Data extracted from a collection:
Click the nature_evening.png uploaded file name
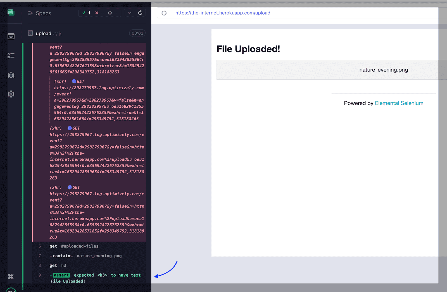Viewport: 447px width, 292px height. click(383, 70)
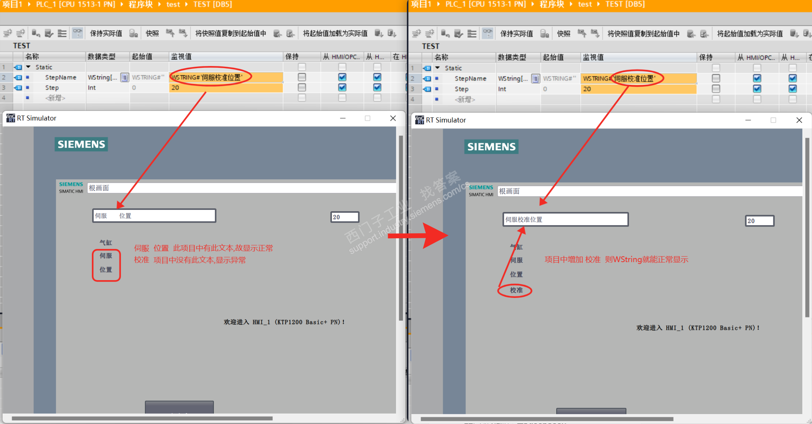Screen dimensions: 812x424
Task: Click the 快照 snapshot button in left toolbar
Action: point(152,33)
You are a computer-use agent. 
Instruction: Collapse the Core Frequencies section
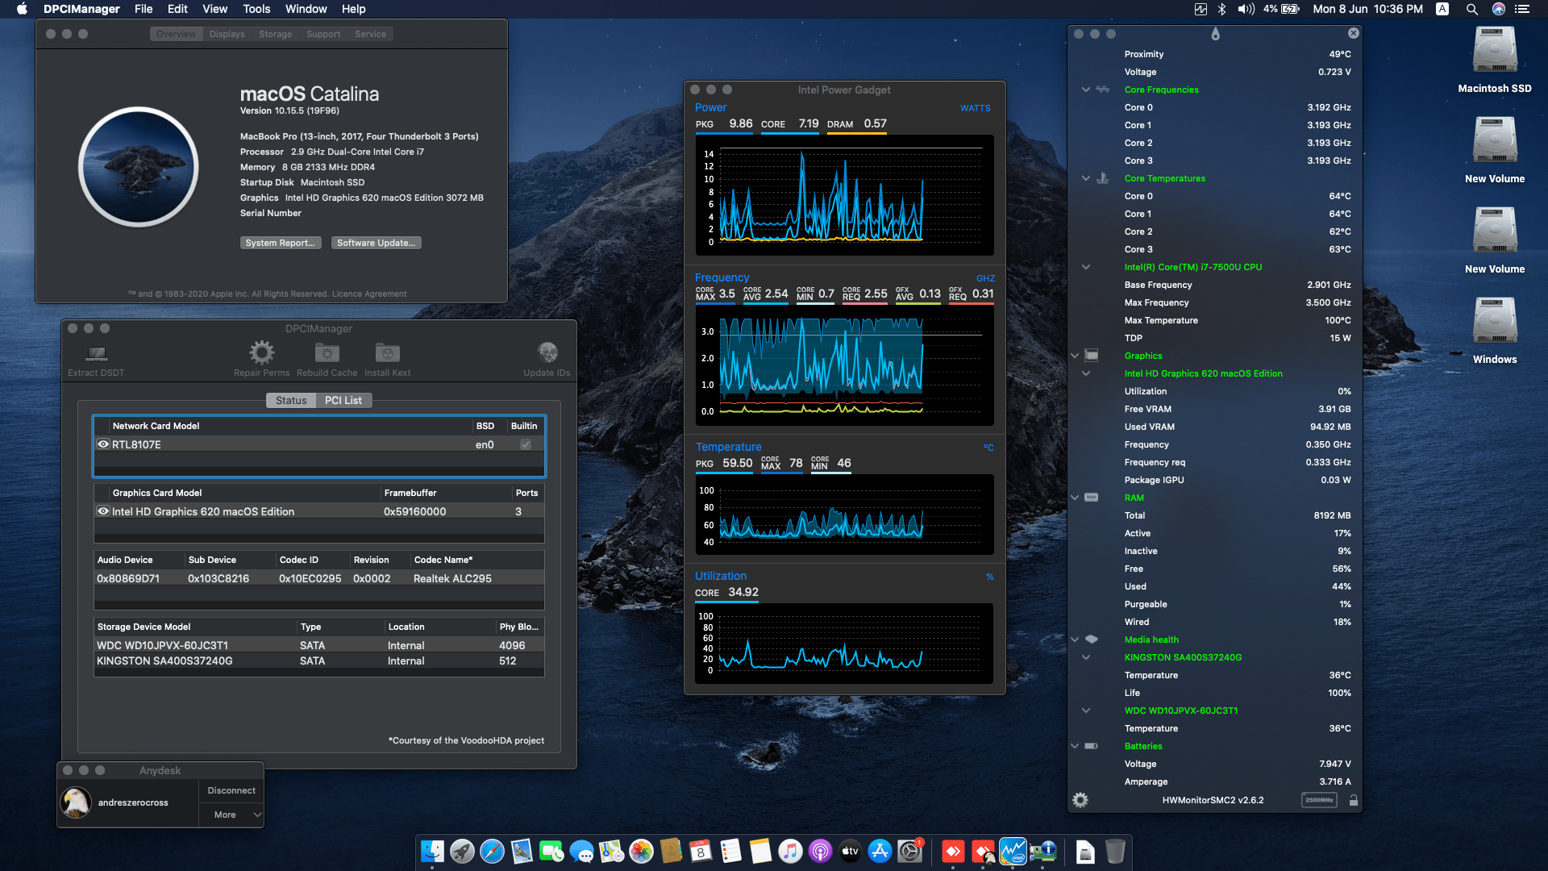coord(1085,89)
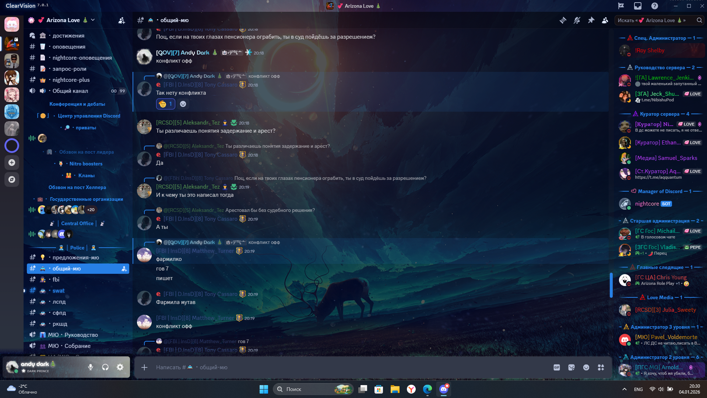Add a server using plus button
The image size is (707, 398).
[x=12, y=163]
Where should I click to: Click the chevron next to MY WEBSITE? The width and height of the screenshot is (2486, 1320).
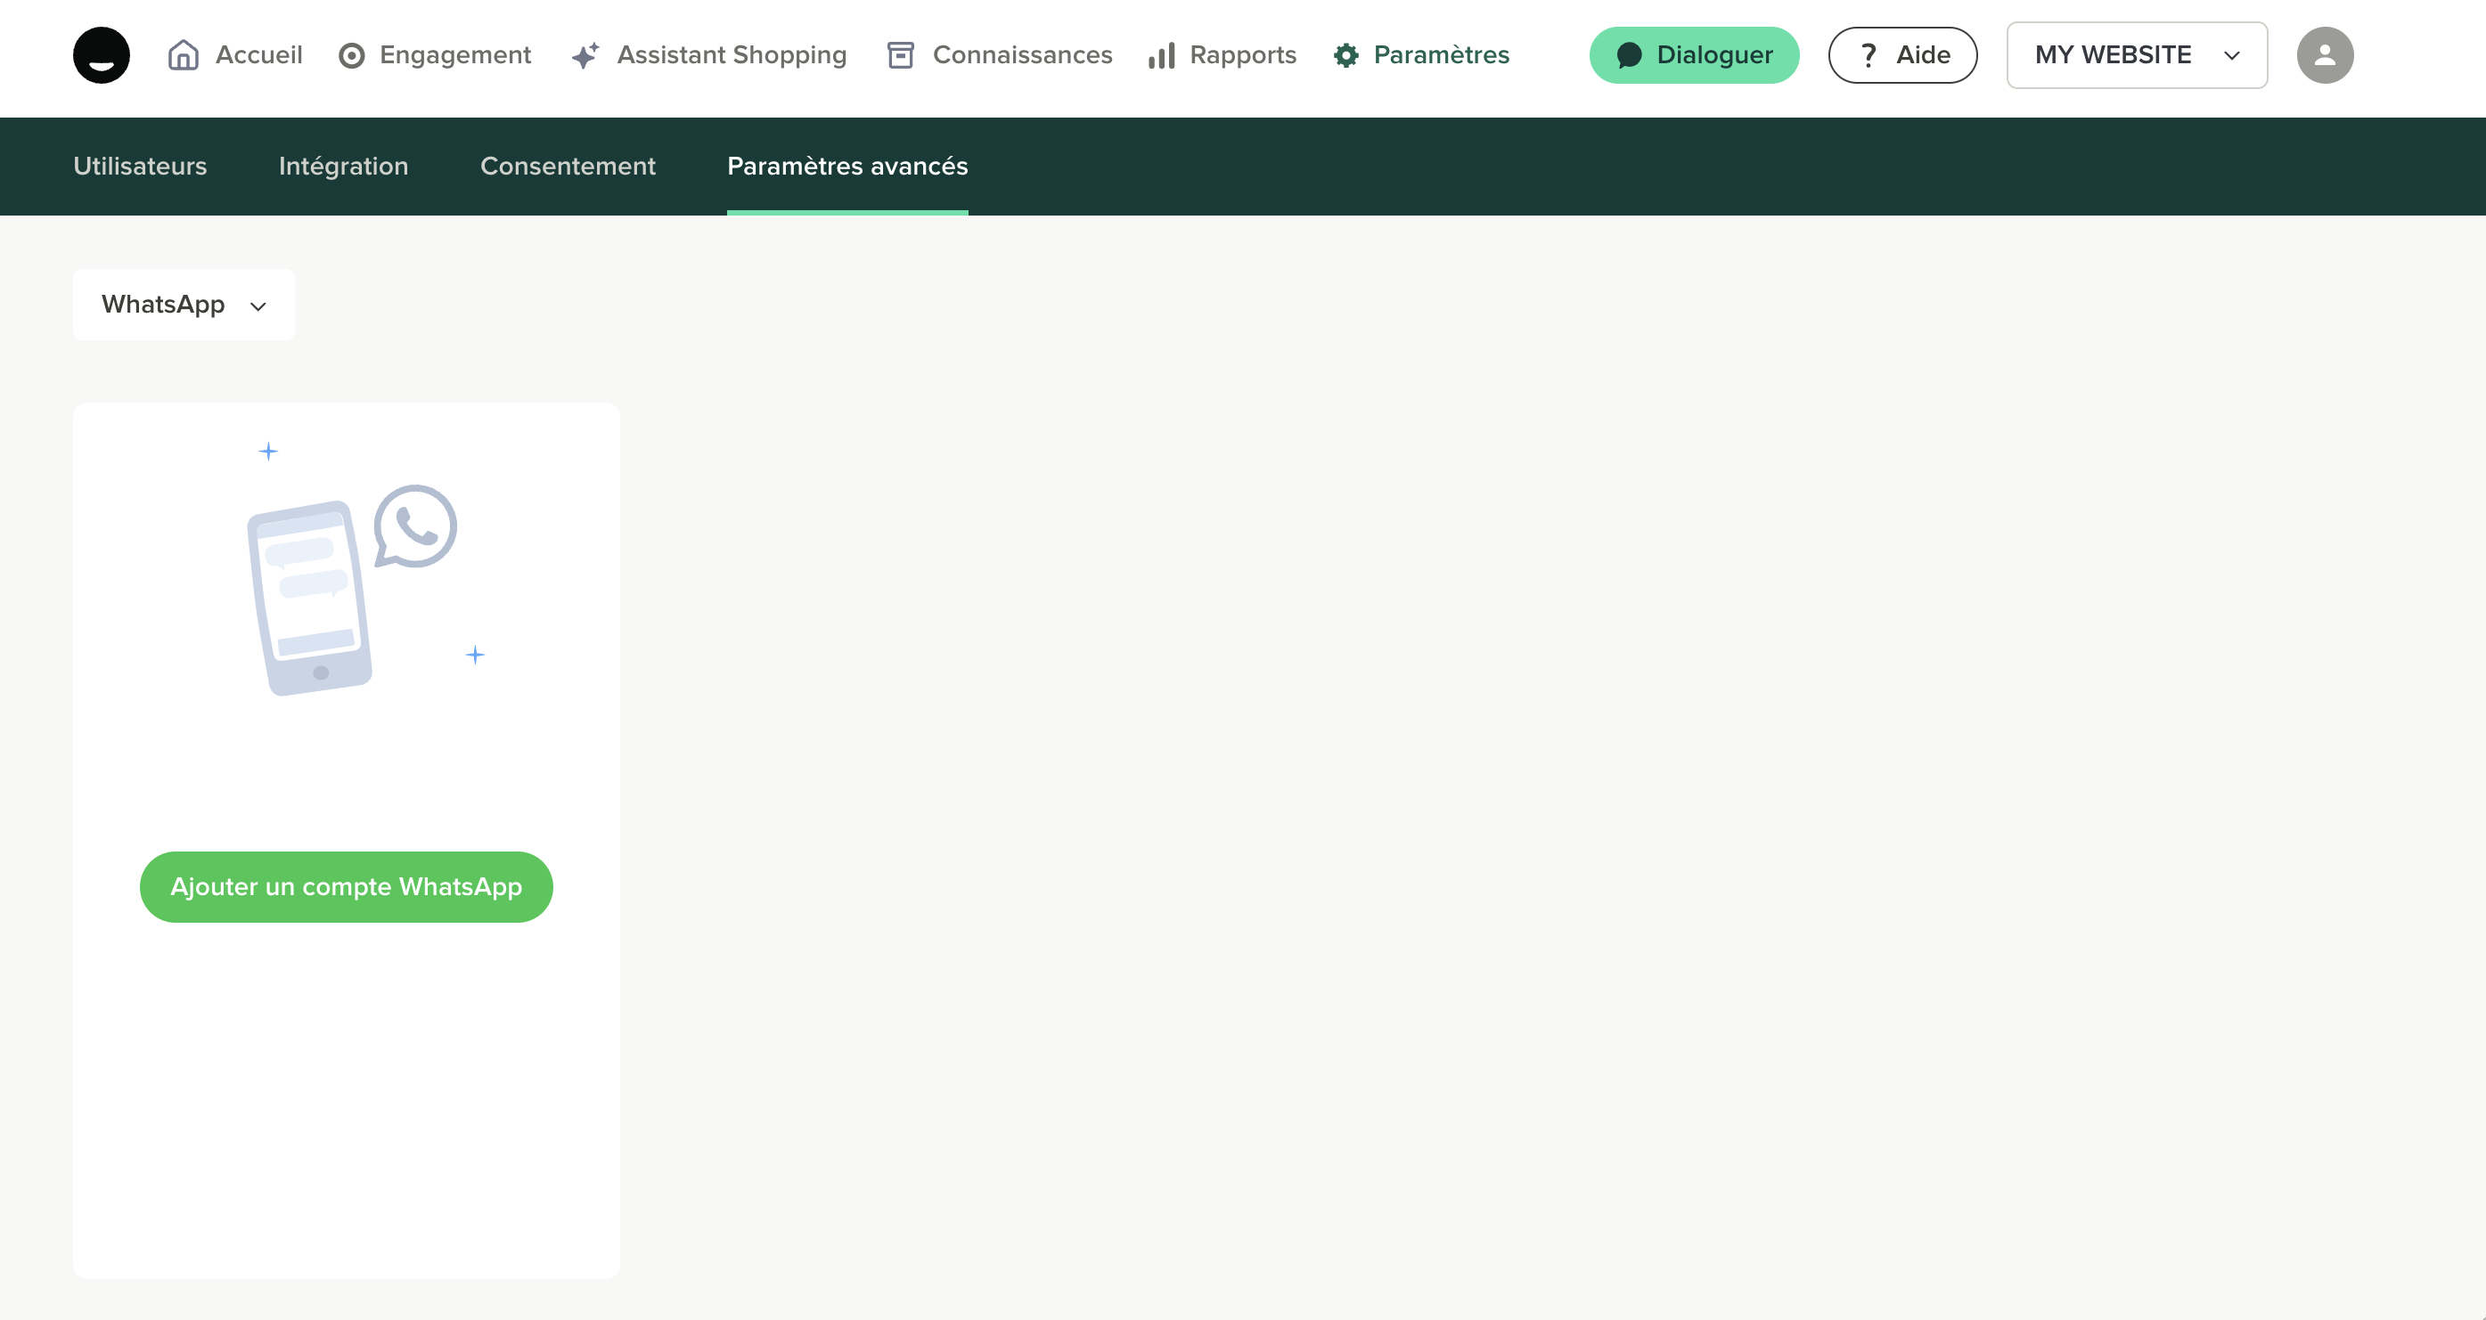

■ What needs to be done ■
Copy out the lines above unchanged. Skip the images.

■ Output of the exercise ■
Click the nature_evening.png uploaded file name
Viewport: 447px width, 292px height. click(383, 70)
Screen dimensions: 812x424
Task: Click the 快照 snapshot button in left toolbar
Action: point(152,33)
You are a computer-use agent. 
Instruction: Collapse the Core Frequencies section
coord(1085,89)
Add a server using plus button
The image size is (707, 398).
[x=12, y=163]
Where should I click to: Click the chevron next to MY WEBSITE? The width and height of the screenshot is (2486, 1320).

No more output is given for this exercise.